6スニーカー大賞金賞受賞千年以上も星間戦争を続ける二大勢力。サイボーグ兵ヴァロアは、敵の超機密惑星「楽園」へ降下する。だが、そこにいたのは、敵方の兵士一人と少女マリアだけだった。期待のSFロマン

 ヴァロアとガダルバ、敵同士であり異なる文化に生きる2人が、間にマリアを挟みながら、力を合わせてヴァロアの帰還のために大型爆撃機を修理する間に起こる人間ドラマが本作の主題だ。戦場への復帰を目指す、体のほとんどを機械化された兵士、無垢な少女、そして戦いを捨て墓守となった敵兵士。楽園で生活する中で蘇ってくる人間性と苦悩、葛藤。

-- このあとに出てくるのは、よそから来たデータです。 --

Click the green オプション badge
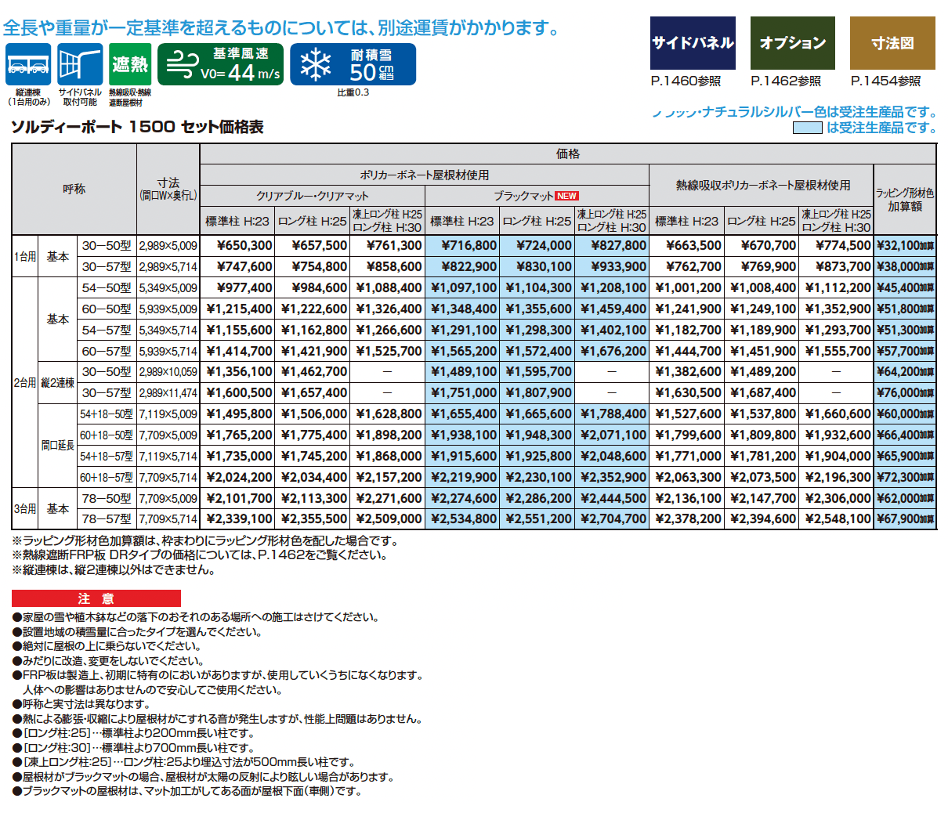Image resolution: width=948 pixels, height=820 pixels. (793, 43)
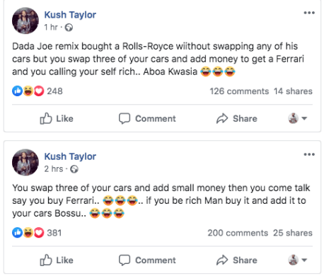Open the three-dot menu on the 2 hrs post
This screenshot has width=324, height=276.
click(309, 154)
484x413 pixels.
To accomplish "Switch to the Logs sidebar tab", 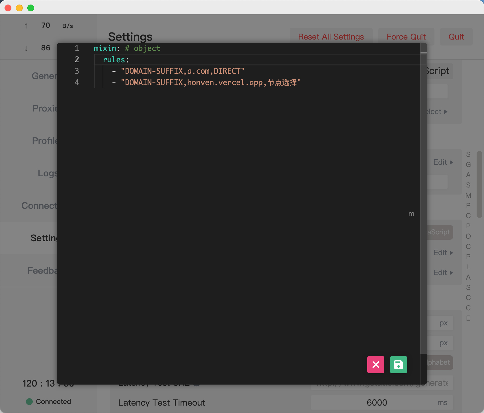I will tap(47, 173).
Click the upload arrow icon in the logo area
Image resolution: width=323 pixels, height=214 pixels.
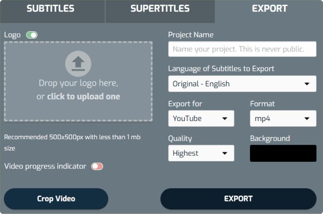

190ページ弱と控えめな文章量ながらも密度が非常に大きく、満足感を感じる作品。読んでいる最中、あとがきでもわかるのだが、世界背景が非常にしっかり作りこまれていて、両勢力の思想や文化、また戦法や兵器といったものまで入念に練りこまれている。その上で、敵兵2人が各々の信念を持ち、異文化との交流を果たす。これが意味するところは断絶である。互いへの理解が深まるごとにその間には確かな溝が広がり続けるのだ。なるほど戦争が終わらないわけだ。